**Provided entries**

════════

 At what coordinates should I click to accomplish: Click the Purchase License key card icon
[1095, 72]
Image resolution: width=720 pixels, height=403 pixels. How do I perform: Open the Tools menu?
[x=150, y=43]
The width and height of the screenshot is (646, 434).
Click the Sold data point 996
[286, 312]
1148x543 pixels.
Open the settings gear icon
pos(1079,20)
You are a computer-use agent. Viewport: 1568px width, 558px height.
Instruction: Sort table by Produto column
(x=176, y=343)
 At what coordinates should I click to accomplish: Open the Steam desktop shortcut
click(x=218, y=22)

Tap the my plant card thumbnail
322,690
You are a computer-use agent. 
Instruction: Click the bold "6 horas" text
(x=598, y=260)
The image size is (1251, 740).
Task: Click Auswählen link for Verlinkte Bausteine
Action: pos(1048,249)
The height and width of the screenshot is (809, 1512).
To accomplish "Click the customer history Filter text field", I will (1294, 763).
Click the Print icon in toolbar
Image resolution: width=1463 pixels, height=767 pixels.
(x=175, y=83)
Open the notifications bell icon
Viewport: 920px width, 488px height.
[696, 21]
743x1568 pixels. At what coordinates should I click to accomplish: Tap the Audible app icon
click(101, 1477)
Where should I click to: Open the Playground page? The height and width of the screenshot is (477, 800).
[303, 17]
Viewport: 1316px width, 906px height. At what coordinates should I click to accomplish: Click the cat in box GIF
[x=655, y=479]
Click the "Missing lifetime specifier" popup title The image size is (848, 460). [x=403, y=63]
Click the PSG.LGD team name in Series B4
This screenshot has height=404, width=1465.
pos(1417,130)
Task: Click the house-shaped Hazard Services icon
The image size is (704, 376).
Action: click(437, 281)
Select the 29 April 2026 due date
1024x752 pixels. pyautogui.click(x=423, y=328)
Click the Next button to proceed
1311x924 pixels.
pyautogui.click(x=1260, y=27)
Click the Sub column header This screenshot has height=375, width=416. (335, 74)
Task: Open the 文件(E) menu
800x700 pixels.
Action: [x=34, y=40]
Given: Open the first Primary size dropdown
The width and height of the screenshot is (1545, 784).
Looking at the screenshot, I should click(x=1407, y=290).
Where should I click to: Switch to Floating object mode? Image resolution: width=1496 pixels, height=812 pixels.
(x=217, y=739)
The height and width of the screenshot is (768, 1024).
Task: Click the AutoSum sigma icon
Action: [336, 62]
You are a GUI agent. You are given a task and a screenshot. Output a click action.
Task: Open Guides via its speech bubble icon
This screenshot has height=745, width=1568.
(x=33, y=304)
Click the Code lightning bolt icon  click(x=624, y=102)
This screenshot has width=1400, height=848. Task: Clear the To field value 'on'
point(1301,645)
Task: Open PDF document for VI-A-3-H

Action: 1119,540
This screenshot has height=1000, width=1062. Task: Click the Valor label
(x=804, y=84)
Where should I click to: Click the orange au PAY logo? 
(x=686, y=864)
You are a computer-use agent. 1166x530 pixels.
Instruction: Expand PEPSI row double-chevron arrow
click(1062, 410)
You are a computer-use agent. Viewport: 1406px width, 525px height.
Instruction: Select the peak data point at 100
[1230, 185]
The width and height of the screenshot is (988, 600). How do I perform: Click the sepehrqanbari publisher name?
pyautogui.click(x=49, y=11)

════════

**Action item**
The records above need to be returned in full, with nothing altered.

**Output below**
 At what coordinates should I click to accomplish: Click the Purchase License key card icon
[1095, 72]
Image resolution: width=720 pixels, height=403 pixels. How do I perform: Open the Tools menu?
[x=150, y=43]
The width and height of the screenshot is (646, 434).
Click the Sold data point 996
[286, 312]
1148x543 pixels.
Open the settings gear icon
pos(1079,20)
You are a computer-use agent. Viewport: 1568px width, 558px height.
Instruction: Sort table by Produto column
(x=176, y=343)
 At what coordinates should I click to accomplish: Open the Steam desktop shortcut
click(x=218, y=22)

Tap the my plant card thumbnail
322,690
You are a computer-use agent. 
Instruction: Click the bold "6 horas" text
(x=598, y=260)
The image size is (1251, 740).
Task: Click Auswählen link for Verlinkte Bausteine
Action: pos(1048,249)
The height and width of the screenshot is (809, 1512).
To accomplish "Click the customer history Filter text field", I will (1294, 763).
Click the Print icon in toolbar
Image resolution: width=1463 pixels, height=767 pixels.
(x=175, y=83)
Open the notifications bell icon
Viewport: 920px width, 488px height.
[696, 21]
743x1568 pixels. At what coordinates should I click to accomplish: Tap the Audible app icon
click(101, 1477)
Where should I click to: Open the Playground page? The height and width of the screenshot is (477, 800).
[303, 17]
Viewport: 1316px width, 906px height. At what coordinates should I click to accomplish: Click the cat in box GIF
[x=655, y=479]
Click the "Missing lifetime specifier" popup title The image size is (848, 460). [x=403, y=63]
Click the PSG.LGD team name in Series B4
This screenshot has height=404, width=1465.
pos(1417,130)
Task: Click the house-shaped Hazard Services icon
The image size is (704, 376).
Action: click(437, 281)
Select the 29 April 2026 due date
1024x752 pixels. pyautogui.click(x=423, y=328)
Click the Next button to proceed
1311x924 pixels.
pyautogui.click(x=1260, y=27)
Click the Sub column header This screenshot has height=375, width=416. (335, 74)
Task: Open the 文件(E) menu
800x700 pixels.
Action: [x=34, y=40]
Given: Open the first Primary size dropdown
The width and height of the screenshot is (1545, 784).
Looking at the screenshot, I should click(x=1407, y=290).
Where should I click to: Switch to Floating object mode? Image resolution: width=1496 pixels, height=812 pixels.
(x=217, y=739)
The height and width of the screenshot is (768, 1024).
Task: Click the AutoSum sigma icon
Action: [336, 62]
You are a GUI agent. You are given a task and a screenshot. Output a click action.
Task: Open Guides via its speech bubble icon
This screenshot has height=745, width=1568.
(x=33, y=304)
Click the Code lightning bolt icon  click(x=624, y=102)
This screenshot has width=1400, height=848. Task: Clear the To field value 'on'
point(1301,645)
Task: Open PDF document for VI-A-3-H

Action: 1119,540
This screenshot has height=1000, width=1062. Task: Click the Valor label
(x=804, y=84)
Where should I click to: Click the orange au PAY logo? 
(x=686, y=864)
You are a computer-use agent. 1166x530 pixels.
Instruction: Expand PEPSI row double-chevron arrow
click(1062, 410)
You are a computer-use agent. Viewport: 1406px width, 525px height.
Instruction: Select the peak data point at 100
[1230, 185]
The width and height of the screenshot is (988, 600). How do I perform: Click the sepehrqanbari publisher name?
pyautogui.click(x=49, y=11)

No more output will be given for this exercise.